----- Text section

Monday, July 11, 2011

A Key to the Past

My Great-Grandpa Davis was a smithy in Nebraska in the late 1800's & into the 20th century. My dad would spend his childhood summers with his grandfather in the workshop. Last week, while cleaning out more of the old shop, my dad came across an old box in the attic. Thinking it looked familiar, he brought it down & opened it.

There it was: a violin Grandpa Davis made. He made several during his life. Violin making was his hobby when he wasn't working as a smithy. He even made his own woodworking tools, according to the needs of the violin construction, like making the tiny black line in the back & front of the body...it's not a line, it's an inlay.


During the second world war he & Great Grandma Davis decided to go to California since there was a lot more work out there. When cash got low they decided to sell a violin he had made and they were hoping for at least $250. Thank God the buyer was honest (or at least honest enough) because he said "tell ya what, I'd be willing to give ya $2000. That was a lot back then!


I recall some other stories about his violins and one in particular is my favorite. My grandmother, Dad's mom, received a violin of her dad's from him when she graduated from high school around 1915 or so. Sometime after that she lost track of it. Many decades later, sitting in church, a stranger walked up to her and asked if she was Cora Weichman. "Yes", she replied with her sparkling blue eyes and her welcoming smile. "I believe this is yours?" he said as he handed her a box with a violin...her violin. It had her name written inside and her graduation date with it. It was out of her hands over 50 years and it found its way back home to the small town of Atkinson Nebraska when that stranger could have easily sold it for quite a bit of money.

----------

**Work to complete:**
#1 In the post, begin at the words "A Key to the" and stop after "it's an inlay.". Write that part out again, putting "blacksmith" wherever "smithy" appears.
#2 According to the post, how much did the buyer in California offer for the violin?
#3 Condense the paragraph of the post that opens with "During the second world war" into two sentences, keeping its main facts.
Answer using only the post.

----- Supplied information

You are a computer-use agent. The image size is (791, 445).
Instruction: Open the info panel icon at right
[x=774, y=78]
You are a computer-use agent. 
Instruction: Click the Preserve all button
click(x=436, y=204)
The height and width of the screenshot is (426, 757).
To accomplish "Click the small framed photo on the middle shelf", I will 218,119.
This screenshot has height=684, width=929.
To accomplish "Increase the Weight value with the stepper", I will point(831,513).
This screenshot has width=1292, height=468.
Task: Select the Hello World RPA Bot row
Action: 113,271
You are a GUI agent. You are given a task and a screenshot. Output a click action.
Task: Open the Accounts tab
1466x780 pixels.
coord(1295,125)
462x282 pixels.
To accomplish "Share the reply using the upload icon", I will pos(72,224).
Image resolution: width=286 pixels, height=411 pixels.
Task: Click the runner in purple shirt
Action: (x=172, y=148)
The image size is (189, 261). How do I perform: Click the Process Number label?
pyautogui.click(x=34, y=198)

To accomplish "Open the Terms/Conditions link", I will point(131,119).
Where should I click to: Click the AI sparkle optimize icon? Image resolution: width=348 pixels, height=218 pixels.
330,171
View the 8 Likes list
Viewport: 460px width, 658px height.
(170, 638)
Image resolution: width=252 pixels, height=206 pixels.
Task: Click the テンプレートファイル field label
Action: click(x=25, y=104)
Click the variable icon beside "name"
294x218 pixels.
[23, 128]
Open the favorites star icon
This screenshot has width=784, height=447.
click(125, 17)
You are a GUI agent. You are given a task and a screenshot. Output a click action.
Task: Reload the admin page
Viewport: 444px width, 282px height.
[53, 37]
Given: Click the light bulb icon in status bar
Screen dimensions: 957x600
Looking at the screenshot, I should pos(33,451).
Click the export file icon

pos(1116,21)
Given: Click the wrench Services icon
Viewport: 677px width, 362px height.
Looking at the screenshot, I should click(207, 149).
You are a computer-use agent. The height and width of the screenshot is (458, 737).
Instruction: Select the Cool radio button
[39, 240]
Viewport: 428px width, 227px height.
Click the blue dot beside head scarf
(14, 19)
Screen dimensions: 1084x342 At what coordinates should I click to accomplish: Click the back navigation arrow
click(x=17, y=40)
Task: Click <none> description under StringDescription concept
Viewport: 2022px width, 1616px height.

----------

**Final results:**
#1
A Key to the Past

My Great-Grandpa Davis was a blacksmith in Nebraska in the late 1800's & into the 20th century. My dad would spend his childhood summers with his grandfather in the workshop. Last week, while cleaning out more of the old shop, my dad came across an old box in the attic. Thinking it looked familiar, he brought it down & opened it.

There it was: a violin Grandpa Davis made. He made several during his life. Violin making was his hobby when he wasn't working as a blacksmith. He even made his own woodworking tools, according to the needs of the violin construction, like making the tiny black line in the back & front of the body...it's not a line, it's an inlay.

#2 He offered $2000.

#3 During World War II, Great-Grandpa and Great-Grandma Davis moved to California, where there was more work. When money ran low, they sold one of his violins, hoping for at least $250, and the honest buyer offered $2000.